Bizim de referansımız 19 yılda Cumhuriyeti ve Türkiye’yi nereden nereye getirdiğimizi bilen milletimizin ta kendisidir. Evet, bizim referansımız demokraside ve ekonomide ülkemizi dünyanın en üst ligine çıkarmamızdır. Bizim referansımız 84 milyon vatandaşımızın her birinin hayat kalitesini yükselten, geleceğini aydınlatan, umutlarını güçlendiren başarılara imza atmamızdır. Kanal İstanbul işte bu atılım zincirinin yeni bir halkasıdır.

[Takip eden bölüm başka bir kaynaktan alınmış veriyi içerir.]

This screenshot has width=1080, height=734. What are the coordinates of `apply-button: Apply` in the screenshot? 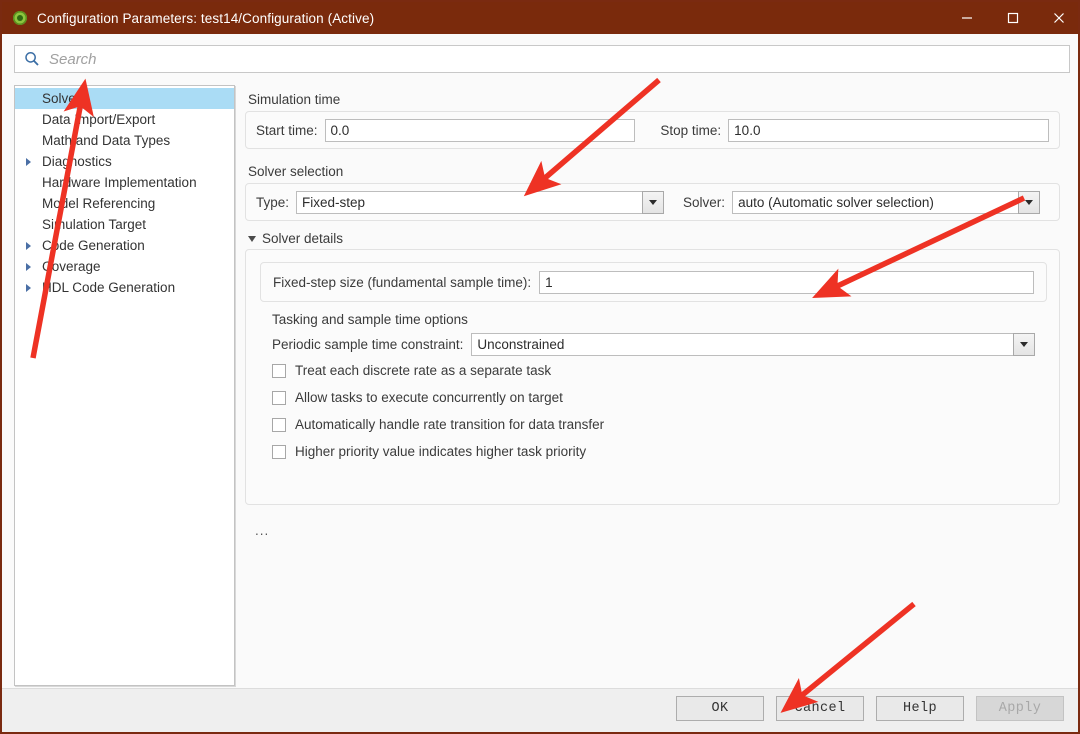 It's located at (1020, 708).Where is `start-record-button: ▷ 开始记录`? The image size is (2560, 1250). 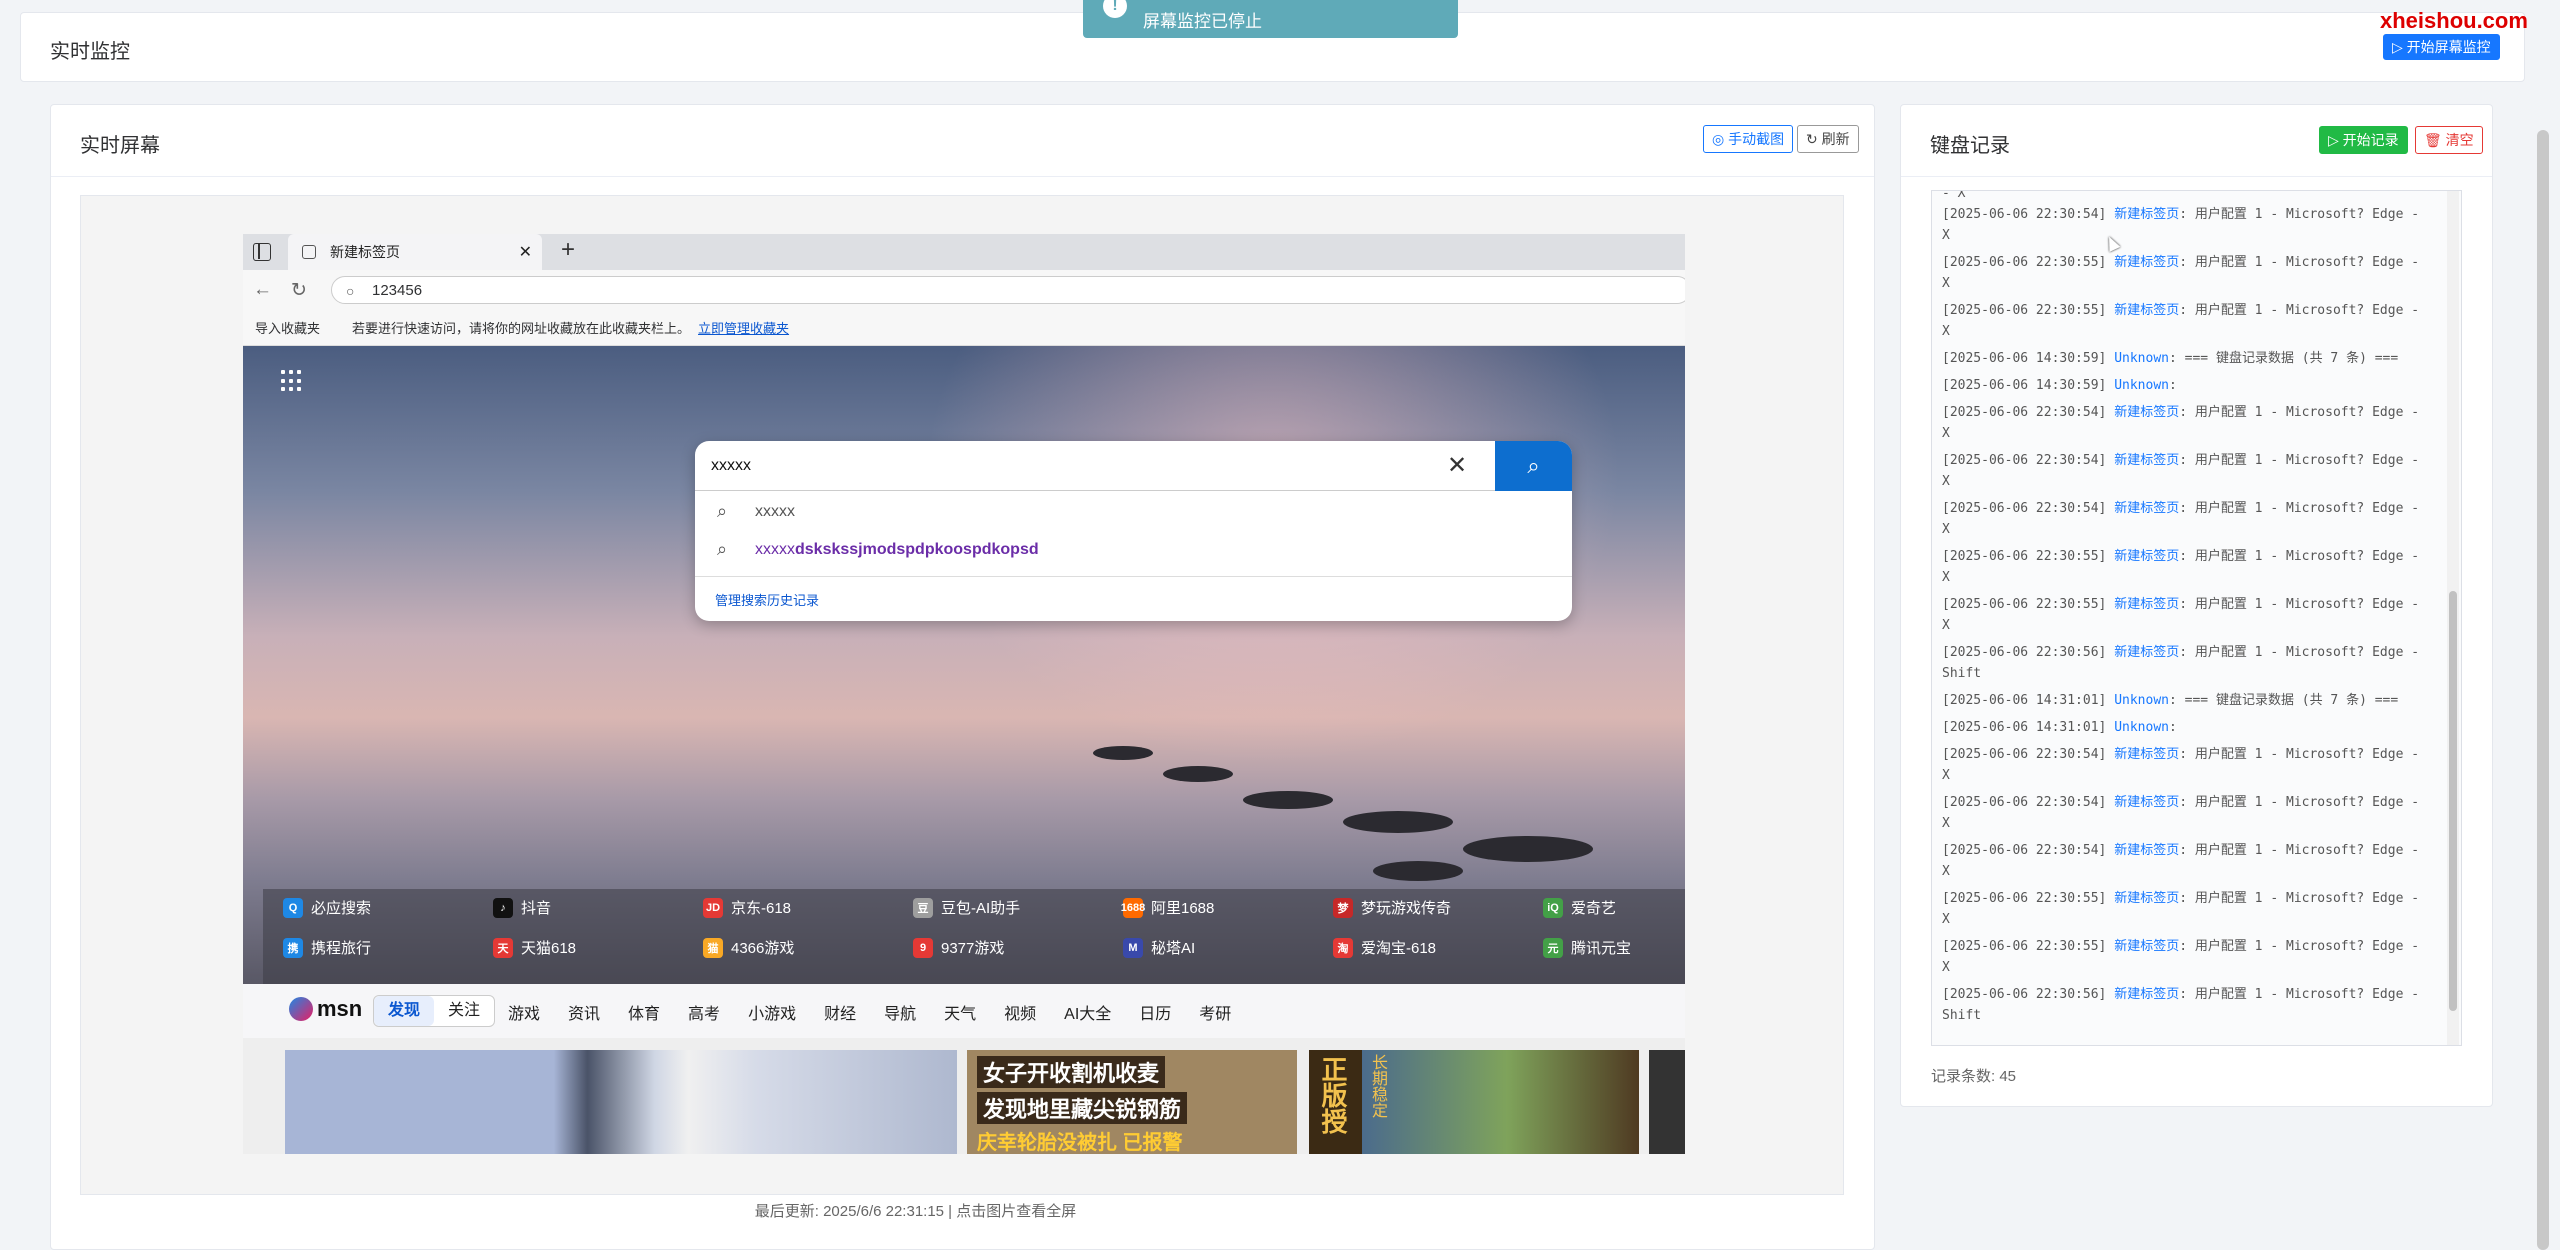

“Bir kez daha dünyayı kendimize hayran bırakacağız”
Yarın altyapı işlerine başlayacak, öbür gün kanalın kazmasını vuracak, makinaları çalıştıracak ve böylece bir abide eseri inşallah milletimizin emrine vereceğiz. Fatih, İstanbul’u fethederken, gemileri karadan yürüterek dünyayı kendine hayran bırakmıştı. Boğazın üzerine birer kandil gibi astığımız köprülerle biz de dünyayı kendimize hayran bıraktık. İşte şimdi Çanakkale 18 Mart Köprüsü yapılıyor mu? Yapılıyor. O da bir altın boynuz gibi Çanakkale’yi süsleyecek. Marmaray ve Avrasya Tüneli’yle boğazın altından iki kıtayı birleştirerek dünyayı kendimize hayran bıraktık. Şimdi de Marmara ve Karadeniz’i yeni bir Boğaz’la Kanal İstanbul’la birbirine bağlayarak bir kez daha dünyayı kendimize hayran bırakacağız. Rabbim yar ve yardımcımız olsun diyorum.